[[ Excerpted records, beginning ]]

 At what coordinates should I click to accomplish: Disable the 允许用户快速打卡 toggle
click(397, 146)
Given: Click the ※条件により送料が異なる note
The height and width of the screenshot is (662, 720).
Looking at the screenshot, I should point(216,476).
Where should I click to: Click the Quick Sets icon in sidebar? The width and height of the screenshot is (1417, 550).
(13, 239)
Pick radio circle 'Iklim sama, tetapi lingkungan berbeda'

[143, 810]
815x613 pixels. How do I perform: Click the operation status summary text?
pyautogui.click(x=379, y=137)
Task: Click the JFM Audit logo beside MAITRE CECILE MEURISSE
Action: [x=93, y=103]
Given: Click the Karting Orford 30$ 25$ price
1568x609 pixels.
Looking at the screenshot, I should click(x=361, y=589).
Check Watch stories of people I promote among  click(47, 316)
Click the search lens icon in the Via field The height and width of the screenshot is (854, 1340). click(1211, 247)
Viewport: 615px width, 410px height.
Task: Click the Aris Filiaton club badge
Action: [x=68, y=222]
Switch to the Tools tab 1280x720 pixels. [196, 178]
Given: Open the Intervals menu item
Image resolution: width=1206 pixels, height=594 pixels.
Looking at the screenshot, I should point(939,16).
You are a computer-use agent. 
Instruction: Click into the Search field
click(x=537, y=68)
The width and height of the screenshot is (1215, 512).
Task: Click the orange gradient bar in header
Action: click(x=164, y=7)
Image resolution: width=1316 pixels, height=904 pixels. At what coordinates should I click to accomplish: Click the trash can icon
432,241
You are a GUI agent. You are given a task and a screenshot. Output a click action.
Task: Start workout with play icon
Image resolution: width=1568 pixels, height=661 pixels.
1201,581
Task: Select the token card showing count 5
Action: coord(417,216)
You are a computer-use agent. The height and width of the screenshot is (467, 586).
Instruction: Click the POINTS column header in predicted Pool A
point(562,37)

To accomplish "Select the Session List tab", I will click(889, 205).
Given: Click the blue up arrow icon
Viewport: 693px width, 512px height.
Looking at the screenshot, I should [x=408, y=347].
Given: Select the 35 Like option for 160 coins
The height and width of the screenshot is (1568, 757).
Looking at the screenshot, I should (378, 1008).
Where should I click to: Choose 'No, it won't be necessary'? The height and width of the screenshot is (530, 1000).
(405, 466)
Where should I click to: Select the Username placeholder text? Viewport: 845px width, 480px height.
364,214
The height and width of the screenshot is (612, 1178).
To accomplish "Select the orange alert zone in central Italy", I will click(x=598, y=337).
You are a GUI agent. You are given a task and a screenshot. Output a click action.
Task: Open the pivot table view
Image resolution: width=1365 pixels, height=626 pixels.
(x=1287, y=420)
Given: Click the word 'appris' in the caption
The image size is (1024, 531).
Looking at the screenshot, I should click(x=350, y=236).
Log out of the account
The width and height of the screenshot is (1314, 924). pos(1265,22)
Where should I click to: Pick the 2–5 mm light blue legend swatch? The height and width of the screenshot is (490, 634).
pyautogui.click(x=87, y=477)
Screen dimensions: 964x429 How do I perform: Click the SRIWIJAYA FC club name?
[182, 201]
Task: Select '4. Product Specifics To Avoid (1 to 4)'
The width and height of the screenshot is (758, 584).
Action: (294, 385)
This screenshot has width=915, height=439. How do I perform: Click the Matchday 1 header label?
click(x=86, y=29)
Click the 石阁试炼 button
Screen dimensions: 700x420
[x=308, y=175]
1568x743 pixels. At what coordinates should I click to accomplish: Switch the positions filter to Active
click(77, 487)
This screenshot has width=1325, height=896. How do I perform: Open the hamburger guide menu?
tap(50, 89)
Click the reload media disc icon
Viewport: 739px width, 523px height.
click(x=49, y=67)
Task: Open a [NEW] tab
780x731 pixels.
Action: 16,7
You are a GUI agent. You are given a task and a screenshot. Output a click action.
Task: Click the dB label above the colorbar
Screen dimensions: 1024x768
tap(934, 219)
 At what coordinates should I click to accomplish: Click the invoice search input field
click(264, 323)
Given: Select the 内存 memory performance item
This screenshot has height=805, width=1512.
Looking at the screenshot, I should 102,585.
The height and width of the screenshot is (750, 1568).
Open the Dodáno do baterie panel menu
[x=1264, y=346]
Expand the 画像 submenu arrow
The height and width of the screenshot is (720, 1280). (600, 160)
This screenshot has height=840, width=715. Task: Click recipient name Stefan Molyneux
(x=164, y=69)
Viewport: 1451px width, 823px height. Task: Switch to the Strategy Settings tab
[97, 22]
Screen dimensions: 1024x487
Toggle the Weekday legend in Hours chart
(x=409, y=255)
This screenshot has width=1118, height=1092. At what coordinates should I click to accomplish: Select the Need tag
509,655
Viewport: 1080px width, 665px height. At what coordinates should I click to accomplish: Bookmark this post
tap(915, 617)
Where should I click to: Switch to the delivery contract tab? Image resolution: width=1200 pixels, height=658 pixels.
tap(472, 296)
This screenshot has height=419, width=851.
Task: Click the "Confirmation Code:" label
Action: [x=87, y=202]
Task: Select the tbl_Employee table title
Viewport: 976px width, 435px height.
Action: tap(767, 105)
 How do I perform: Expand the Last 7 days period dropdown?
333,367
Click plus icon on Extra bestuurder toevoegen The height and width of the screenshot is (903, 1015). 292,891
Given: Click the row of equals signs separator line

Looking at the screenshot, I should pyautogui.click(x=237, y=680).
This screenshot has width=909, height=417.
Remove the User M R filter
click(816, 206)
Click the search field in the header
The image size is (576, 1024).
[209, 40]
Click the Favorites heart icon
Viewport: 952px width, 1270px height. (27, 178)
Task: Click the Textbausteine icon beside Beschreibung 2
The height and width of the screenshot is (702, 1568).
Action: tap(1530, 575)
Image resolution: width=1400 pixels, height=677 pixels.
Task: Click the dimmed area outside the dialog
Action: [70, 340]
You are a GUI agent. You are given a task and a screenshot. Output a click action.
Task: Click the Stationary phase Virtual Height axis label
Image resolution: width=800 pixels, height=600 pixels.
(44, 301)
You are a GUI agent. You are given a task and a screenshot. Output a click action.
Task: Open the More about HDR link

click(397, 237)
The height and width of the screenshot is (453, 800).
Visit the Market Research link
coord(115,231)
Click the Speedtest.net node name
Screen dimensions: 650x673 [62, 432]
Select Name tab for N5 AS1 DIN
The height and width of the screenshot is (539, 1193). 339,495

[[ Excerpted records, end ]]

** What you need to do **
Count every line of the entries that includes "will", and say the number alone.

** Solution to the problem **
2